··· Input records ···

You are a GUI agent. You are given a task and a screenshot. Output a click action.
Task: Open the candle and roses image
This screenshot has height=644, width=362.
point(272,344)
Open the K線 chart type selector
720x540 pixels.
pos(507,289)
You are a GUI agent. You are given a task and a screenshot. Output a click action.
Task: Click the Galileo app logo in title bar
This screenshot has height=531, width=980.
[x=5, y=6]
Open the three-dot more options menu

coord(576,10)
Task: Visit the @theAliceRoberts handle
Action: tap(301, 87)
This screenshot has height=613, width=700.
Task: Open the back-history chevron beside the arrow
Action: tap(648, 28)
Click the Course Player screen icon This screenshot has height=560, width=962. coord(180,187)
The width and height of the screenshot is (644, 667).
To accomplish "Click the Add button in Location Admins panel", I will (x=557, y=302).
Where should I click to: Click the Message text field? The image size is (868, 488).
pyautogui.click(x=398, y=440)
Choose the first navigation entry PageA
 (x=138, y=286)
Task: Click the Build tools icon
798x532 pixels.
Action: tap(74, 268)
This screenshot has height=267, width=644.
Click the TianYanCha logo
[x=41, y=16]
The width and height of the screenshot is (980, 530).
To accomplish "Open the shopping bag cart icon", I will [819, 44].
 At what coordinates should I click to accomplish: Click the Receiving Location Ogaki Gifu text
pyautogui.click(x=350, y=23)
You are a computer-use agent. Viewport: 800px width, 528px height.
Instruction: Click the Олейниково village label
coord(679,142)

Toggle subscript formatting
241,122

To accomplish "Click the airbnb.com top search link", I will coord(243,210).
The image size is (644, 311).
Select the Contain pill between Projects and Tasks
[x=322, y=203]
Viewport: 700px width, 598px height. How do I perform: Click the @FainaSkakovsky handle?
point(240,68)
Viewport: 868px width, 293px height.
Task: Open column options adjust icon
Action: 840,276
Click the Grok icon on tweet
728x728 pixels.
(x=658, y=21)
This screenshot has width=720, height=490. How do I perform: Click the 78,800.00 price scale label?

···

Extract, exactly, the lines above that begin at the line containing "Toggle subscript formatting" and end at the final line of the records; add no other text.

Toggle subscript formatting
241,122

To accomplish "Click the airbnb.com top search link", I will coord(243,210).
The image size is (644, 311).
Select the Contain pill between Projects and Tasks
[x=322, y=203]
Viewport: 700px width, 598px height. How do I perform: Click the @FainaSkakovsky handle?
point(240,68)
Viewport: 868px width, 293px height.
Task: Open column options adjust icon
Action: 840,276
Click the Grok icon on tweet
728x728 pixels.
(x=658, y=21)
This screenshot has width=720, height=490. How do I perform: Click the 78,800.00 price scale label?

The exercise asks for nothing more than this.